Мои глаза зачесались… Я задрожала. Время замедлилось. Я так сильно хотела, чтобы всё это оказалось неправдой, чтобы этой беседы на веранде не было, и чтобы я всё ещё спала, опираясь на лежанку Дона и Ванессы в душной и жаркой комнате старой фермы… Но медленно, секунда за секундой, время шло, а сон не заканчивался. «Это не сон! Это всё наяву!» – крикнул во мне голос самосохранения. Я не думала, я не ждала и не пыталась найти разумного объяснения – я просто подхватила бутылку с бортика веранды и изо всех сил пустила её в лицо улыбающегося юноши.

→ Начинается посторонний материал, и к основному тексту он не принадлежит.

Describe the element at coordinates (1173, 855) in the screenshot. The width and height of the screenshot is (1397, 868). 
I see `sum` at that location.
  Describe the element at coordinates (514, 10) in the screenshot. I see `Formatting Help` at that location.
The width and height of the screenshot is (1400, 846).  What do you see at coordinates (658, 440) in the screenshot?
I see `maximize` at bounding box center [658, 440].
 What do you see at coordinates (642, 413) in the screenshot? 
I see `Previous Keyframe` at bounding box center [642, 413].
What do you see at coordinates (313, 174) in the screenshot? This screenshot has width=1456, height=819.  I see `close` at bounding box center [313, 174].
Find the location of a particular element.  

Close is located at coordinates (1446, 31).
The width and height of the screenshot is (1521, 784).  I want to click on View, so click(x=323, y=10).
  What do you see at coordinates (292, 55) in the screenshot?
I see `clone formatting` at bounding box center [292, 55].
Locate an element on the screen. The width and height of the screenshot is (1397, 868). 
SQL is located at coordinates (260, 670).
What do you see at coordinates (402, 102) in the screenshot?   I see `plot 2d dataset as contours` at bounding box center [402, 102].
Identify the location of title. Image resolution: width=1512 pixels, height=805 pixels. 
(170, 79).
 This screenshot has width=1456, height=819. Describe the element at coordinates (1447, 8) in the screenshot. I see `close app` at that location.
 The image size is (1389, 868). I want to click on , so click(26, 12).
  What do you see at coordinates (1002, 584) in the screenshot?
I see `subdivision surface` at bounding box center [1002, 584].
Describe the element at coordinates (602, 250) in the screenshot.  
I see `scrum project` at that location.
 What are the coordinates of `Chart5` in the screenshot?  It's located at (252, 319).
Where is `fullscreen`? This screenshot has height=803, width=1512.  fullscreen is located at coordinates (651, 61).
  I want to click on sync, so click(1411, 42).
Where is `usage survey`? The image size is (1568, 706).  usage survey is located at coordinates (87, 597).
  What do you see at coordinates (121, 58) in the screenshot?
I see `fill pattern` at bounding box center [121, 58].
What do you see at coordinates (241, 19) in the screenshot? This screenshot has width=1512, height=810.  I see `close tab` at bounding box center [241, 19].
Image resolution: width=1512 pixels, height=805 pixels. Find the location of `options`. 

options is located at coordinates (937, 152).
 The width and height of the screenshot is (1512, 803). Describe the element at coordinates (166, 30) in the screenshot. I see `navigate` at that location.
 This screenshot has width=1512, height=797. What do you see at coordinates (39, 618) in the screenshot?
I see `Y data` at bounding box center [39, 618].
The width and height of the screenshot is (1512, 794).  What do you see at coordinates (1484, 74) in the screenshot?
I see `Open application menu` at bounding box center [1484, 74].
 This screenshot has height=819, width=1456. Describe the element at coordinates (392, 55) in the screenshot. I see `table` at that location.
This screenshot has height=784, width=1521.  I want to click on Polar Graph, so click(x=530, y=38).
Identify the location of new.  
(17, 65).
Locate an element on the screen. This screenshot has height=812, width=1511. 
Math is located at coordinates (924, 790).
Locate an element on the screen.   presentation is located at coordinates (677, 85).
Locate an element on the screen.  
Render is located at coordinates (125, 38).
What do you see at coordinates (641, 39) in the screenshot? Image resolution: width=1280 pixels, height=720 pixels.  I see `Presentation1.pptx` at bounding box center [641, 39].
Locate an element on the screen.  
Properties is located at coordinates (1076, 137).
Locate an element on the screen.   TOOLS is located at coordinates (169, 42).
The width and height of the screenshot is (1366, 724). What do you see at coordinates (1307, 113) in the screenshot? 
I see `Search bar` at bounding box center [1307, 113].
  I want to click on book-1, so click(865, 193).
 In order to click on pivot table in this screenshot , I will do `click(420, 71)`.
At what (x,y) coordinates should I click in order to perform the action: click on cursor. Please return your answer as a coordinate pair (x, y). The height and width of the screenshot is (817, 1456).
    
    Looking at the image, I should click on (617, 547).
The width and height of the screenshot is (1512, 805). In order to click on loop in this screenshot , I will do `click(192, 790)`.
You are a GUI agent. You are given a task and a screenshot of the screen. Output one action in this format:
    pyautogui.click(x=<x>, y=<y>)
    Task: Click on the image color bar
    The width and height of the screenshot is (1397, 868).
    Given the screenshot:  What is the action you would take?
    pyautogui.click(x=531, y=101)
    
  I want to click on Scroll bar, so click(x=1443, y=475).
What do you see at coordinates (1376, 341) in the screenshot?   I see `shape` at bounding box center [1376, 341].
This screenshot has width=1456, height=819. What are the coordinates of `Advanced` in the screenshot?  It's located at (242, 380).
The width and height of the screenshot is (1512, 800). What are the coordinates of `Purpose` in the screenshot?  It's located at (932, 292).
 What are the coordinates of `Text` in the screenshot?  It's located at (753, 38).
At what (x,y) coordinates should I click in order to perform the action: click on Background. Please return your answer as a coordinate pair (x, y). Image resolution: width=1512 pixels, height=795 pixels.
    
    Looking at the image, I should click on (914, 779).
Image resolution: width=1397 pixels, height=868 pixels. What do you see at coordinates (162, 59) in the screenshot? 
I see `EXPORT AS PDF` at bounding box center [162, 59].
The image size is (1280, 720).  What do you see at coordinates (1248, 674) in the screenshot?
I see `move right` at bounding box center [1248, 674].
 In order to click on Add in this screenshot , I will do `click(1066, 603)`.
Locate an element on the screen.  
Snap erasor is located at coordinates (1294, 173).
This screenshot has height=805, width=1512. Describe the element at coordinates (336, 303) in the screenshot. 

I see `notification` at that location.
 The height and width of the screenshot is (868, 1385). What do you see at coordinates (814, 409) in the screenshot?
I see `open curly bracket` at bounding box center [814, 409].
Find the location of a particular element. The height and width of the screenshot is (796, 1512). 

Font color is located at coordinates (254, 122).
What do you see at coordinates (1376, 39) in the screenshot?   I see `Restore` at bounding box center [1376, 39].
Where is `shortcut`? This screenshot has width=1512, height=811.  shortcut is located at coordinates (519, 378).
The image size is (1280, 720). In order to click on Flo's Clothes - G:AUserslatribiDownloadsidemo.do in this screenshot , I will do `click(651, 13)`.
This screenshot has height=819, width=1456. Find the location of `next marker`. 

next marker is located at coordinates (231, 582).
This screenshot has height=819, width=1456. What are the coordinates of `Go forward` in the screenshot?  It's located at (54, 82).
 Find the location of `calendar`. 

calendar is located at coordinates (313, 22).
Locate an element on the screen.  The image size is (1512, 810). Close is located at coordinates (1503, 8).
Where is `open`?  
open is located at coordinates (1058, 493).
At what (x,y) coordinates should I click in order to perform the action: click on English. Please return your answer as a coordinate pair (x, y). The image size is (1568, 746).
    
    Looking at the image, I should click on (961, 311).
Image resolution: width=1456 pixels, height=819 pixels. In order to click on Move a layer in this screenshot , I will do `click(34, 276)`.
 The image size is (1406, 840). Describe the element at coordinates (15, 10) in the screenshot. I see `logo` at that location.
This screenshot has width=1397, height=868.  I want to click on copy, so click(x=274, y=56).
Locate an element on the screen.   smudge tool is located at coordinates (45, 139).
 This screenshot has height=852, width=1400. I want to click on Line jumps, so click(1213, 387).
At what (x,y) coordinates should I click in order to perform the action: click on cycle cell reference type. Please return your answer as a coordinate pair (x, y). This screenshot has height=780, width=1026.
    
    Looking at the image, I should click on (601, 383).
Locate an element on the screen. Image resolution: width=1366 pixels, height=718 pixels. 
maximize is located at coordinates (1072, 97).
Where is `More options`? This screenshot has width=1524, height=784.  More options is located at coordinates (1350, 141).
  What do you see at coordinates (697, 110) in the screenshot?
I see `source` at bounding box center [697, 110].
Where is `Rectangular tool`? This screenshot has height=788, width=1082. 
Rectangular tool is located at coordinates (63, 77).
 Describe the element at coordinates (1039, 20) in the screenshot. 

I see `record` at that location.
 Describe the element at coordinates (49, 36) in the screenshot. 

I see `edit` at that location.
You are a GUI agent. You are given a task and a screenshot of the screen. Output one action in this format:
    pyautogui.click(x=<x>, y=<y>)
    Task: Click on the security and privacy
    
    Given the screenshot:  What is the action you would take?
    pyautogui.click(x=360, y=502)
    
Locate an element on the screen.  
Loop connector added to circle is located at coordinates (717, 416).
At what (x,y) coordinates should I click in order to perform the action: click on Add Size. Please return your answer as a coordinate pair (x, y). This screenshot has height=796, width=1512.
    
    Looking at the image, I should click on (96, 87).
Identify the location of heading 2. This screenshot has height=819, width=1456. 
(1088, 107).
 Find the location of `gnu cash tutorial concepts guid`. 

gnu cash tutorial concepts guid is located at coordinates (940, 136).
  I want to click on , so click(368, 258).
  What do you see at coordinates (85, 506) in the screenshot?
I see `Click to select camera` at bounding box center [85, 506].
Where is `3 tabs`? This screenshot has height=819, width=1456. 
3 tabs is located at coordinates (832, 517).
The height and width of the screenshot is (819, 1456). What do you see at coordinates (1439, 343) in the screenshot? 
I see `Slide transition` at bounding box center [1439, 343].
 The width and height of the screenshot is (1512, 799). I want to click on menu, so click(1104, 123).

Время начало набирать обороты. Мускулы на лице юноши задрожали; из-под разрезанной осколками кожи сверкнуло пламя. Кукурузные поля вокруг веранды зашелестели, меж длинных листьев и стеблей замелькали пары белых точек – остекленевших глаз, отражавших лунный свет. Мои ноги сами унесли меня в дом. Мать Денни медленно зевнула, протёрла глаза и озадаченно посмотрела на меня. Я схватила Дона на руки и потянула уже просыпающуюся Ванессу за собой. Время почти вернулось в своё прежнее русло. Мы выбежали через чёрный ход и бросились в поле. Сзади раздался визг женщины, затем ещё один, а затем целый хор предсмертных криков.
Мы бежали и бежали, не останавливаясь и не задавая вопросов. Я лишь хотела остаться в живых, равно как и Ванесса с Доном. У нас не было времени ни думать, ни анализировать. Мы действовали, полагаясь на наши врожденные способности.
Крики из дома стихли.
– Они?.. – спросила меня Ванесса.
– Не останавливайся! Дыши и беги! Не оглядывайся! – я пыталась убедить не столько Ванессу, сколько себя: Дона было слишком тяжело нести.
Мы пробивались напролом через заросли кукурузы, расчищая себе путь кинжалами. Но даже это не помогало: прямо рядом с нами, с обеих сторон, раздавался надвигающийся треск стеблей. Преследователи не отставали от нас.
– Догоняют! – крикнула в панике Ванесса. – Что нам делать? Что же нам делать?!
– Дыши и беги! Не отставай, Несс. Я обещаю мы выберемся отсюда все вместе! Целыми и невре… – я не успела договорить.
Ванесса внезапно исчезла в гуще зарослей, словно растворившись. Я обернулась всего на секунду, но в тот же миг споткнулась о камень и сильно ударилась головой.
Темнота. Звон в ушах. Всё так расплывчато. Я пытаюсь встать, но моя голова качается из стороны в сторону. Рядом сидит и рыдает малыш Дон. Вот они. Настигли всё же нас. Проклятье. Те, от кого мы столько убегали, под конец оказались охотниками получше нас. Прости, ма… па…
Из рощи медленно вышло существо: высокое, белое, передвигающееся на четырёх конечностях. Монстр! Он медленно тянется к Дону. О боже! Нет! Как же я могла так провалиться?! Из желания стать такой же известной охотницей как мой отец, я погубила всех нас. Бедный Дон… и ты тоже прости меня, Генри. Кто-то потянул меня за косу. Я обернулась – это был Денни. Он улыбнулся во весь рот и замахнулся рукой…
Я медленно открываю глаза. Первое что я ощущаю – рвотный рефлекс, который мне удалось сдержать всеми силами. Моя мама хорошо разбиралась в человеческой анатомии и к тому же она была очень даже неплохим витамантом – по крайней мере, папа так говорил. Думаю, она бы сказала, что у меня ещё и сотрясение, вдобавок ко всему остальному.